**Problem requirements**
Print exactly the line with "കൂടുതൽ പ്രസിദ്ധീകരണങ്ങൾ (123, 1670)" and every line after it, through the final line of the material below.

+++

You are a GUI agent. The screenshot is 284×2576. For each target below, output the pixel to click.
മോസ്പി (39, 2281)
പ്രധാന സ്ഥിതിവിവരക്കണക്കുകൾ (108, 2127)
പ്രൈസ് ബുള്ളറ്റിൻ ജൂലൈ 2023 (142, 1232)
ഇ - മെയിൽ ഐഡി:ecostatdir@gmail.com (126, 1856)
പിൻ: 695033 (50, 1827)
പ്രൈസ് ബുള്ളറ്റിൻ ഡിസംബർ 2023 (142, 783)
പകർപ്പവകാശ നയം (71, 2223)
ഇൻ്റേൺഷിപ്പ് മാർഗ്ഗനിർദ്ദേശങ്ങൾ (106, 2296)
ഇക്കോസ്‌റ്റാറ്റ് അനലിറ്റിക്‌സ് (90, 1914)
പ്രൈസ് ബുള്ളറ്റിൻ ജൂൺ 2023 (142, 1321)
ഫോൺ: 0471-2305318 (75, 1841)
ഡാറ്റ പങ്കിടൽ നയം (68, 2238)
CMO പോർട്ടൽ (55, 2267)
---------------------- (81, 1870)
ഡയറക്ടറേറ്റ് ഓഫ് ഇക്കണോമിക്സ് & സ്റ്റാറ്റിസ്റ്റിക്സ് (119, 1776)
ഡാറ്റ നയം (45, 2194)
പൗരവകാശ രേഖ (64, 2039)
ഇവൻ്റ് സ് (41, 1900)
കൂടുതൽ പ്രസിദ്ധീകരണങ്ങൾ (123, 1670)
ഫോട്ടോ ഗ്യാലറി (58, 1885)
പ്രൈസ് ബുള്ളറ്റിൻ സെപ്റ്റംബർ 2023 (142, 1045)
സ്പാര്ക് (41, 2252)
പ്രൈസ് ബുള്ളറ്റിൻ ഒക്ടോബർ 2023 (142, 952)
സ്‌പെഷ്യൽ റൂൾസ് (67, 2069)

+++

**Answer to this problem**
കൂടുതൽ പ്രസിദ്ധീകരണങ്ങൾ (123, 1670)
ഫോട്ടോ ഗ്യാലറി (58, 1885)
പ്രൈസ് ബുള്ളറ്റിൻ സെപ്റ്റംബർ 2023 (142, 1045)
സ്പാര്ക് (41, 2252)
പ്രൈസ് ബുള്ളറ്റിൻ ഒക്ടോബർ 2023 (142, 952)
സ്‌പെഷ്യൽ റൂൾസ് (67, 2069)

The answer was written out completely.